Today is the first day of the holidays (and I’m spending it pretty much child- free!!).It also means Harrison’s first year at ‘proper’ school has come to an end, and what a year it has been.
Any child starting school is a big deal, but when it is your first child, it’s massive. I knew I would never be one of those parent’s crying on the first day, nor was I worried about him settling in. I was so excited for him because I knew just how much he would love it. He had been to the nursery at the school, so already had a year of wearing the uniform, going to and taking part in special assemblies and getting used to the school building and routines.
Thanks to the efforts of the nursery, and me doing some things with him at home, he started reception being able to write his name and count to ten. Now he can read lots of words, write in full sentences and count way beyond 20. He’s met every single one of his early learning goals and exceeded the ones for his personal, social and emotional development.

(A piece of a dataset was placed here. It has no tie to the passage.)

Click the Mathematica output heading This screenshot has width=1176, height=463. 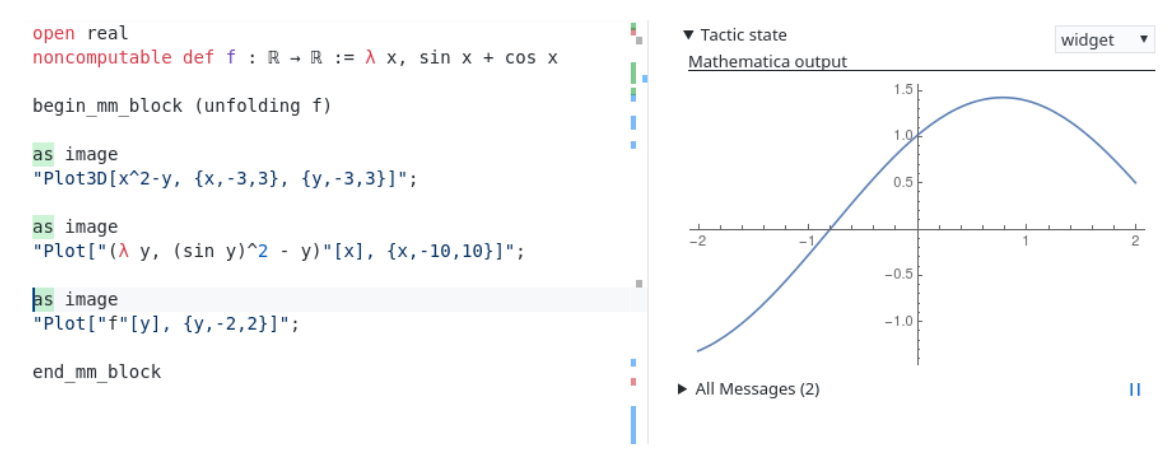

We were so, so proud of his school report – it was really positive and I lived that he was described as an ‘excellent role model for his peers’ as well as a ‘kind natured, polite and happy little boy’ who makes his teacher ‘smile every day with his quirky personality’.
He gets on well with everyone around him but does have his group of special friends. Thankfully, they’ve all been put in the same class for year one, where I’m sure they will grow even closer.
He’s done all sorts of fun and exciting things in reception. He’s been on a school trip to Conkers, taken part in his first class assembly and won certificates. He comes home from school every day full of excitement about what he has been up to during the day. The school update an online learning journal for them regularly, so we can see what they have been doing, and of course, I’ve been in the wonderful position of working at the school and being able to see him during the day at times.
The transition between reception and year one can be quite tough. In reception, there are few structured learning sessions, with most of it being through play. In year one there is far, far less time for playing and it’s a lot more structured. I know Harrison is going to be absolutely knackered for the first term, but I also know he will thrive on the structure. He has the same teacher that he had in nursery next year, who he absolutely adores, so he’s really looking forward to being in Shark Class!
We are so proud of what he has achieved this year, and so grateful to the fantastic teachers and teaching assistants that he’s had this year, who have been there, supporting him and helping him.
Let’s just hope he has as much success and happiness in year one – I;m confident that he will!